__DOCUMENT PASSAGE__
====

That said, its been a constant struggle for recognition and position in
companies. When people realize what we can do, they tend to either promote and
support, or jail and exploit.

I find myself taking specific roles with a hope towards moving up in the
organization. Often the role isn't what I really want to do but there isn't
another way into the organization without that strategy. It takes time and
doesn't always work out.

I've tried the consulting role, and very nearly kicked off a serious
consulting company with multiple subject areas of focus. It is fun but in the
end, you still get hired to do a specific consulting job most of the time, not
just to be a generalist and give advice. One exception to that rule in my
experience was consulting with startups.

You seem to have realized the startup path. I have worked for startups and
that was pretty successful for the kind of person we are, but usually higher
stress. Also, the startup hopefully pays well enough and is successful,
otherwise you find yourself with some pay and some experience but no job when
the startup deflates and back to "ok, what to do next"?

====

__TASK ITEM__
Please condense the paragraph of the comment that begins "I've tried the consulting role" into a short bulleted list that keeps its main facts. The data that comes next has nothing to do with the comment above.

__DATA SHOWN__

====

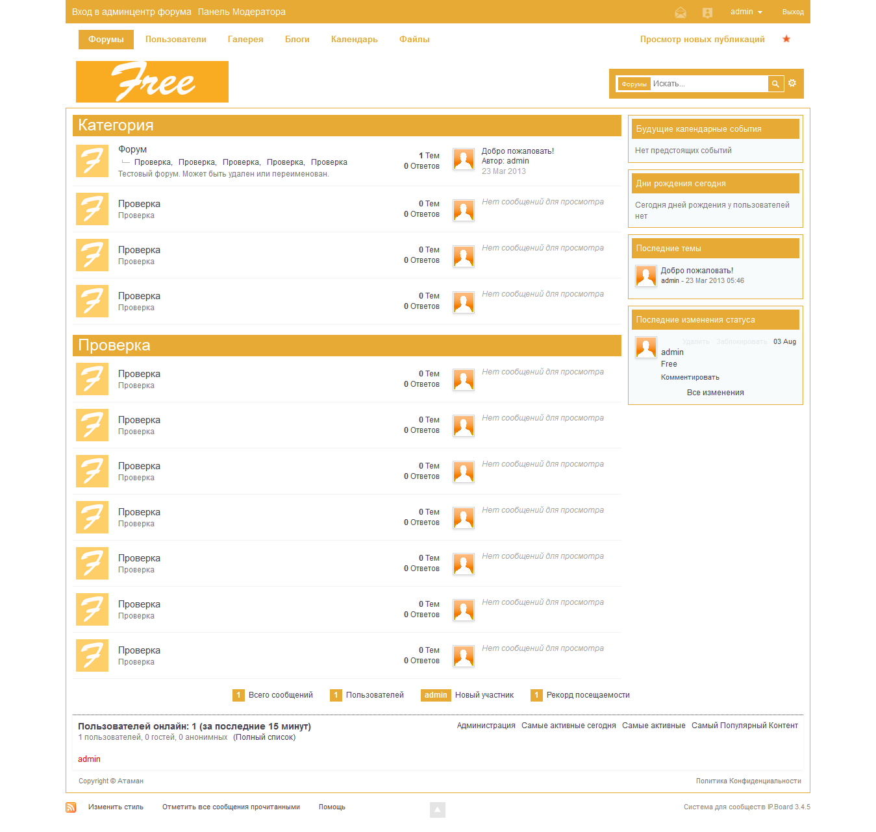The width and height of the screenshot is (876, 832).
Task: Open the messenger envelope icon
Action: 681,12
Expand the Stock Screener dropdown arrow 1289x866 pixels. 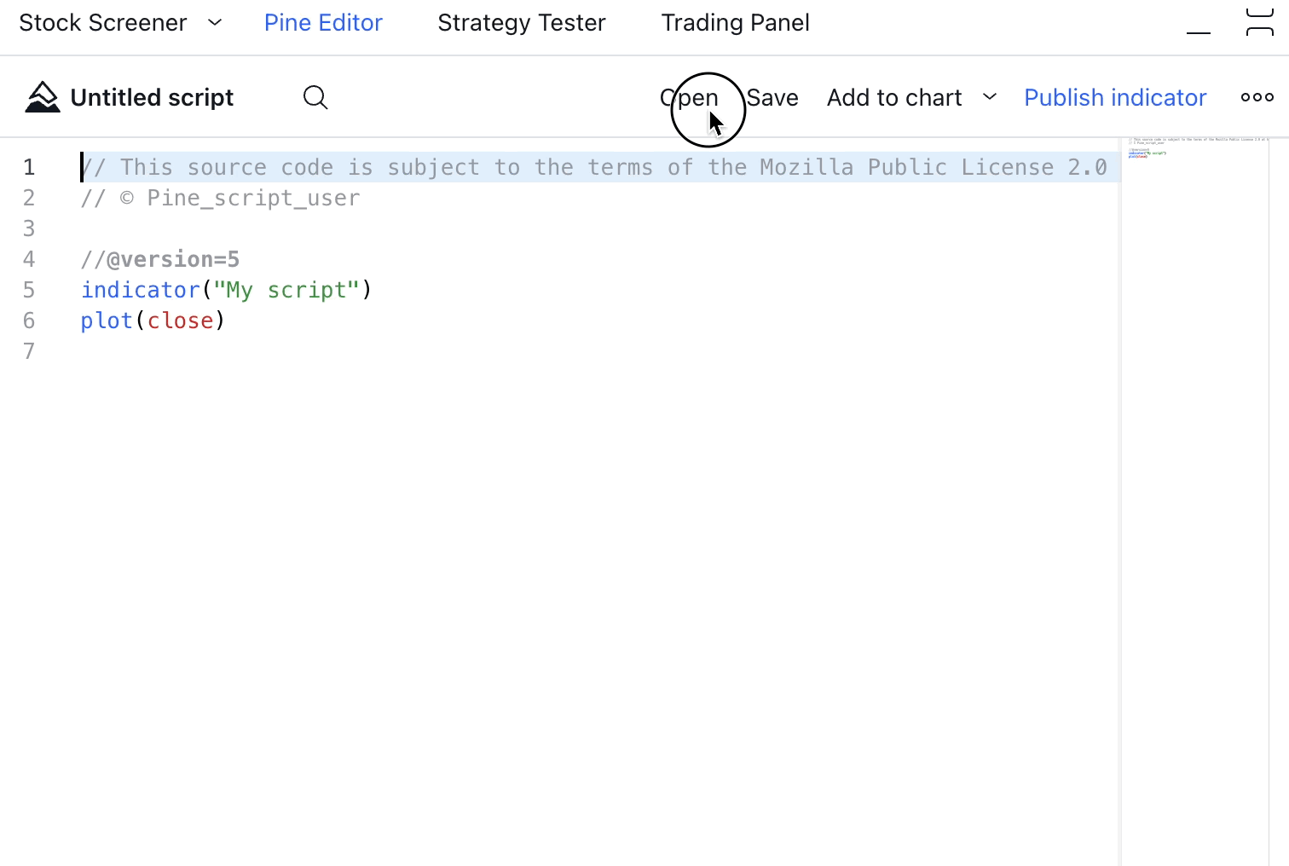pyautogui.click(x=215, y=23)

====

__ANSWER SECTION__
- The writer tried consulting and nearly started a serious consulting company covering several subject areas.
- Consulting was fun, but clients mostly hired the writer for specific jobs, not as a generalist giving advice.
- In the writer's experience, the exception was consulting with startups.